A Handcrafted Home: Tips on Working with an Artisan

There are many elements to a happy life, but I have to say I agree with author Gretchen Rubin that home is the most important.  For some, home is a sacred retreat from the outside world.  For others, it’s a social hub that welcomes family, friends and neighbors alike.  At its core though, home is both a physical space and a sense of place.  What we allow into our homes – clutter, minimalism, nurturing (or tense) interactions with loved ones, fresh flowers, and so forth – has an impact on our lives.

My favorite handmade, everyday kitchen items from Etsy shop JustWork

While reading Rubin’s latest book, “Happier at Home,” I realized one aspect of home that makes me immensely happy is our handcrafted items, many of which are sustainable and eco-friendly.  Handmade items aren’t necessarily cheap, but I find that the quality of the items far outlasts what you’d pick up at a Big Box store.

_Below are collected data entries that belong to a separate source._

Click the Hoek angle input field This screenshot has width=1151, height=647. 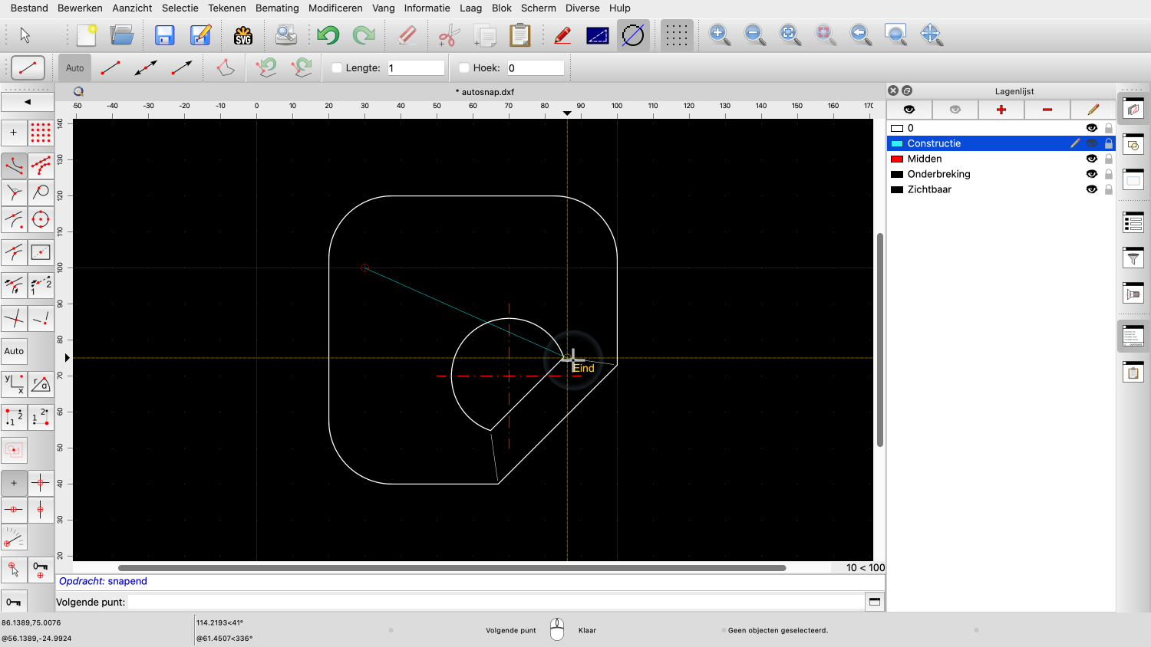[x=535, y=68]
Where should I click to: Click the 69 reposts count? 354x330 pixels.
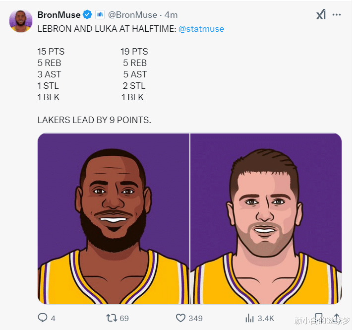coord(124,318)
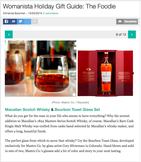This screenshot has width=141, height=162.
Task: Click the Facebook share count 28
Action: coord(13,21)
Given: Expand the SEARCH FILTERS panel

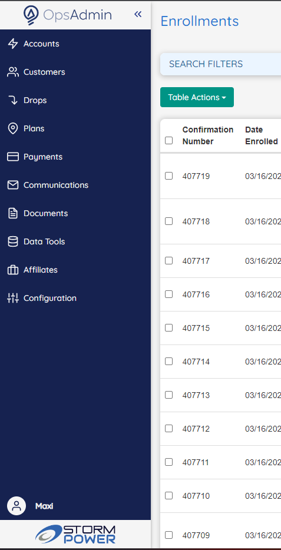Looking at the screenshot, I should tap(220, 64).
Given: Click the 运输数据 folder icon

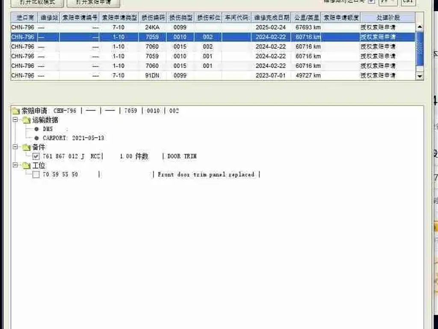Looking at the screenshot, I should (x=26, y=120).
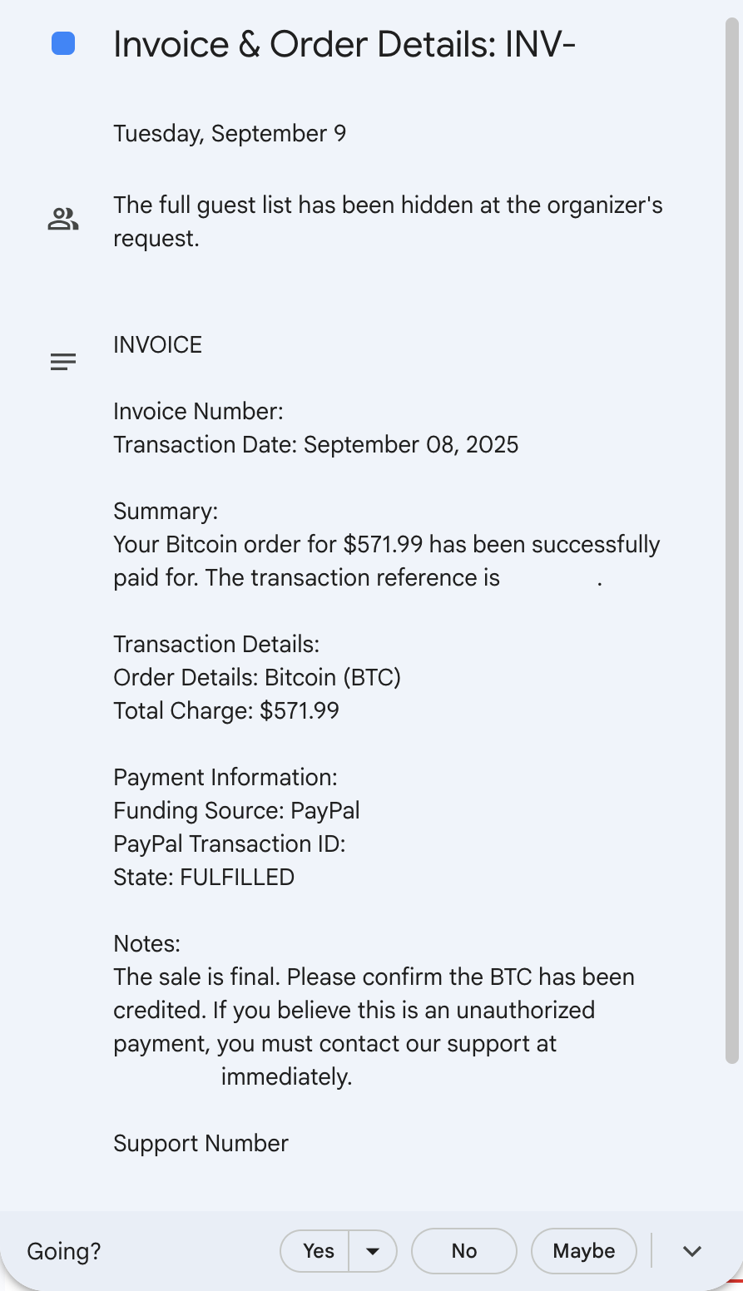Image resolution: width=743 pixels, height=1291 pixels.
Task: Respond Maybe to the invitation
Action: pyautogui.click(x=584, y=1251)
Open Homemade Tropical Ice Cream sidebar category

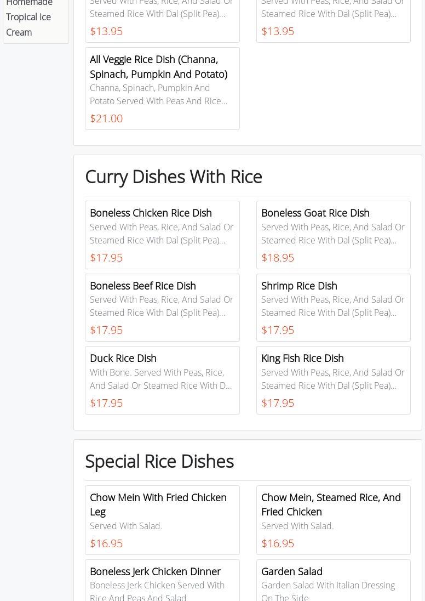point(28,17)
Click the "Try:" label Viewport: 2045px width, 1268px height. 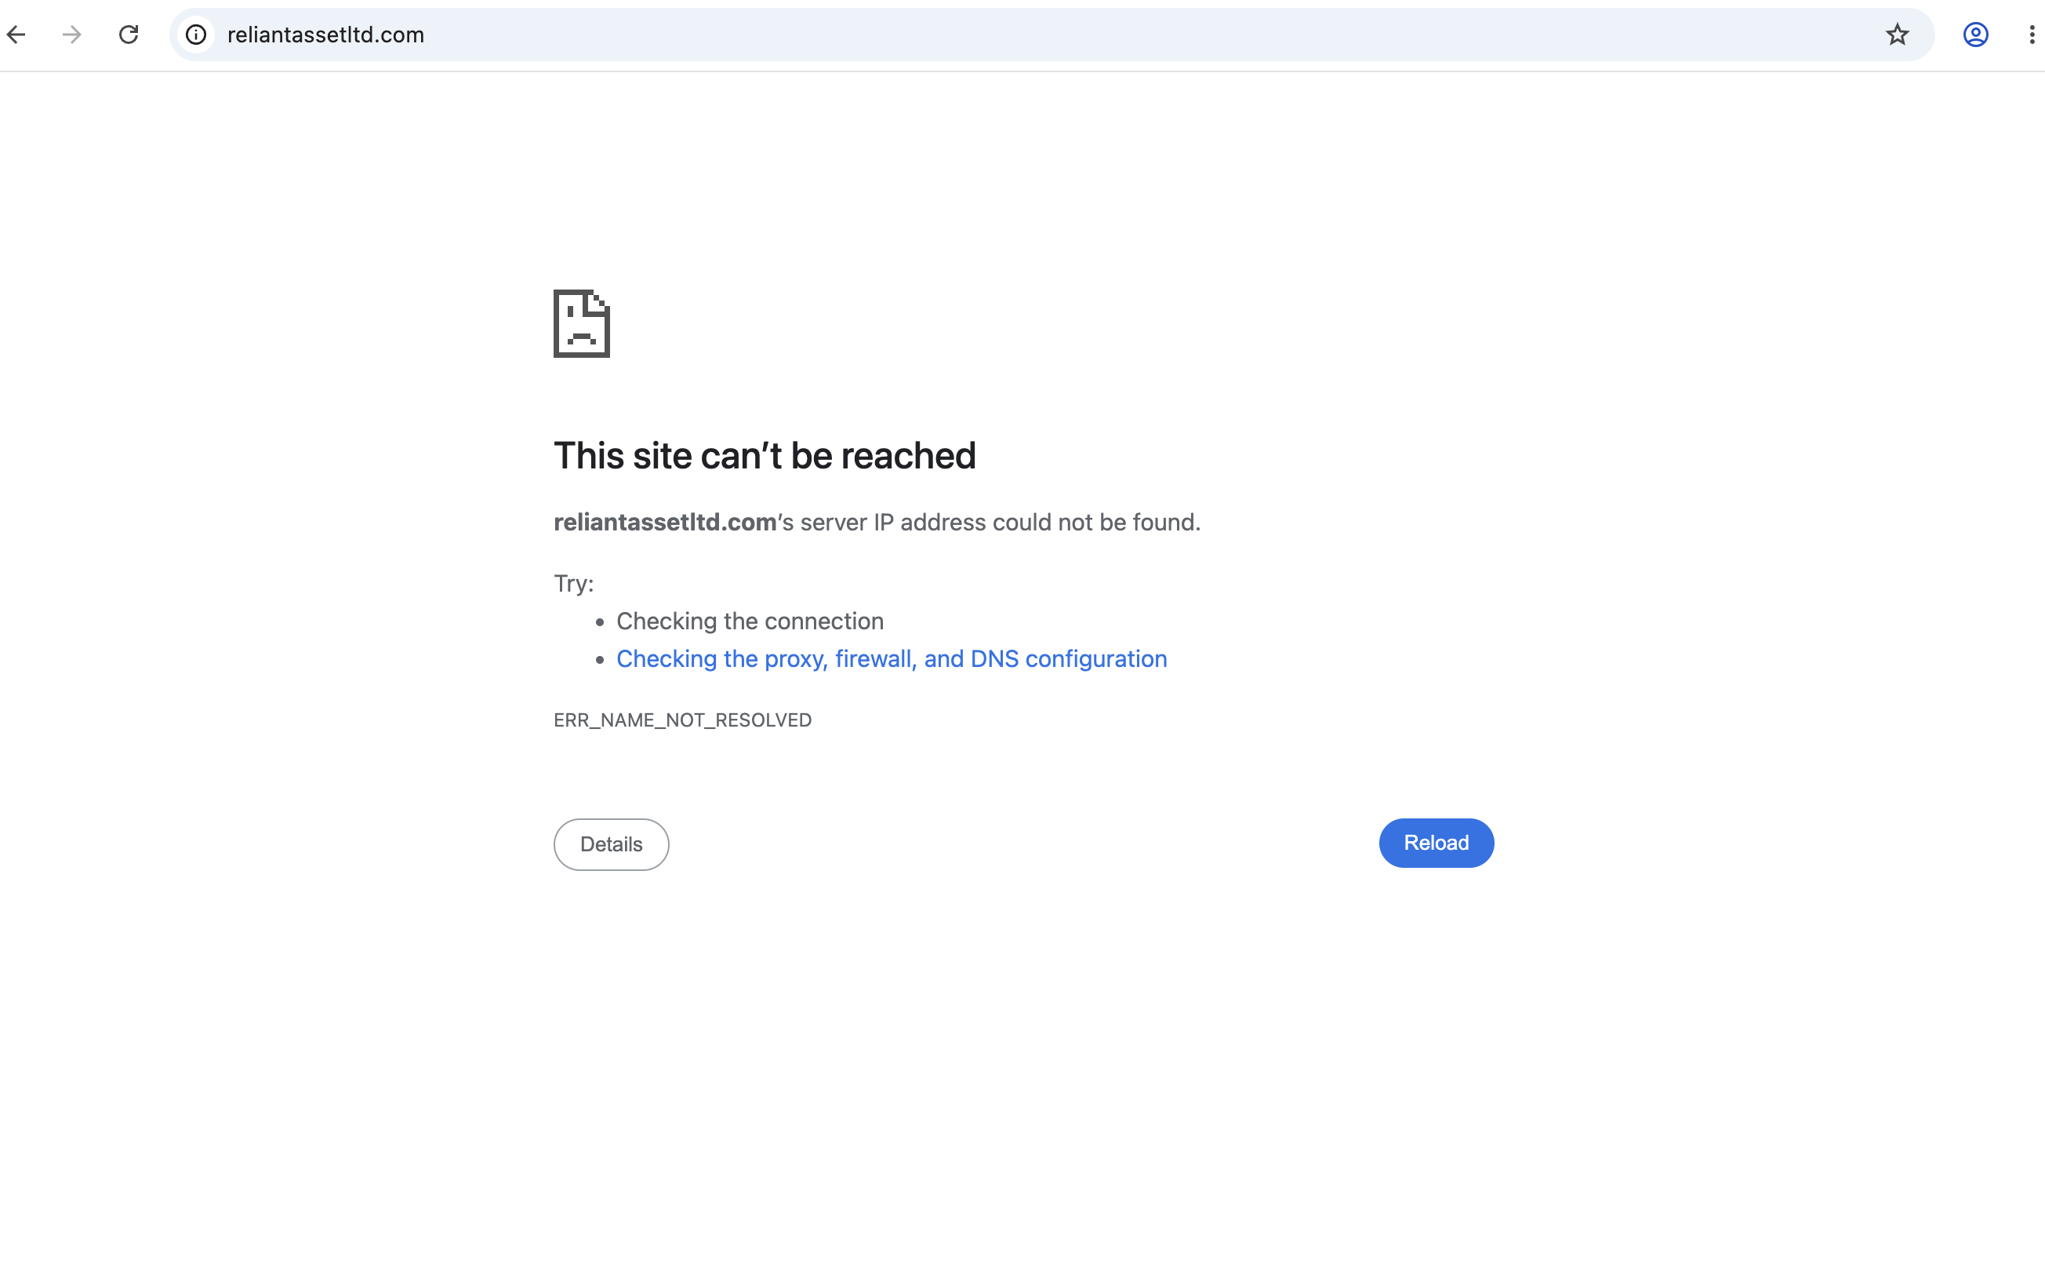click(x=573, y=584)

They become treasures instead of mere possessions.  And in many instances you’re able to work with a local artisan, simultaneously supporting their craft and your local economy.

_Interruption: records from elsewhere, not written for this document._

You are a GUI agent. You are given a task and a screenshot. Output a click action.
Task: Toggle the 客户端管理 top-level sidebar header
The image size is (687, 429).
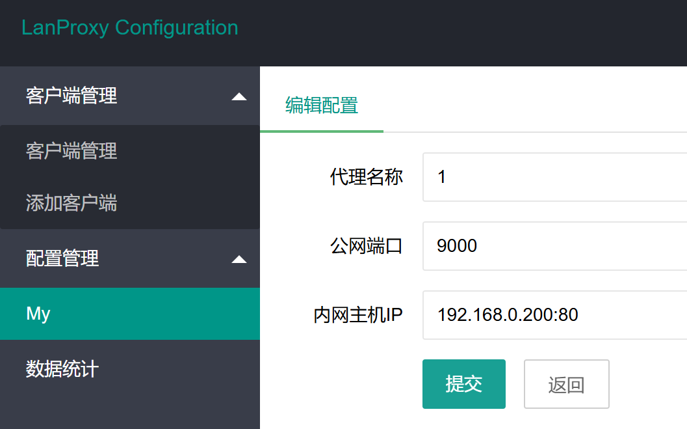click(71, 96)
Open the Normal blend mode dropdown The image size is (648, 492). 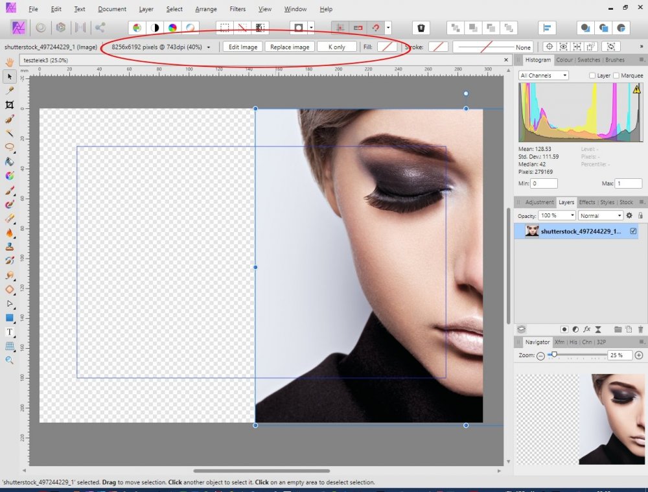[x=600, y=215]

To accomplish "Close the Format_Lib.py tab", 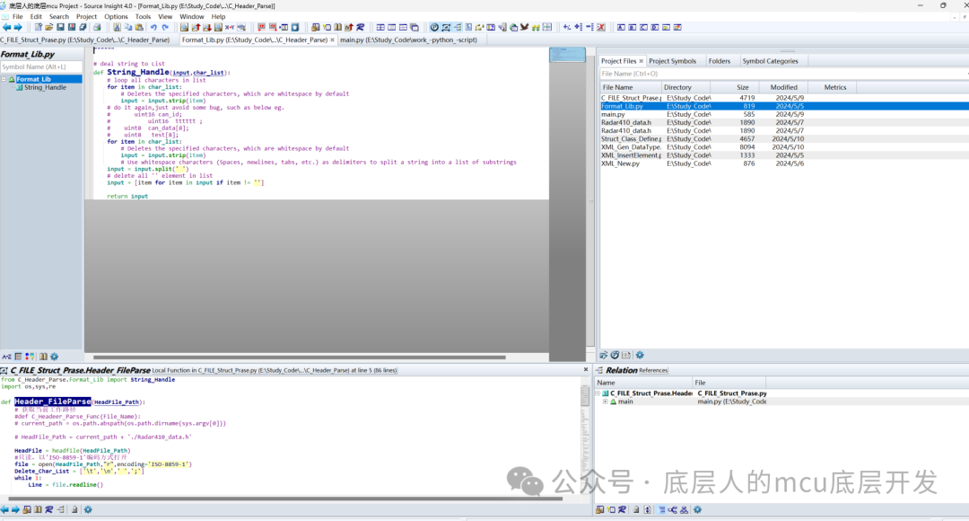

Of course, there are sentimental handmade items that are far more meaningful than anything you could ever purchase.  For me, it’s the beautiful light grey blanket my grandmother knitted, or the cute apron my mom sewed for me to start my life as a newlywed.  But since my husband and I recently had to furnish our apartment from scratch here in Australia, we decided to invest in items that have a human touch and history behind them.

We had a few growing pains understanding how different it is to work one-on-one with local artisans, but overall we were very happy with the results.  We’d do it all over again because the items we now have – a dining room table made from 100-year old recycled wood, or the rustic entryway table with hand-forged metal knobs – impart a sense of spirit and creativity that’s devoid from pre-fabricated, machine-made furniture.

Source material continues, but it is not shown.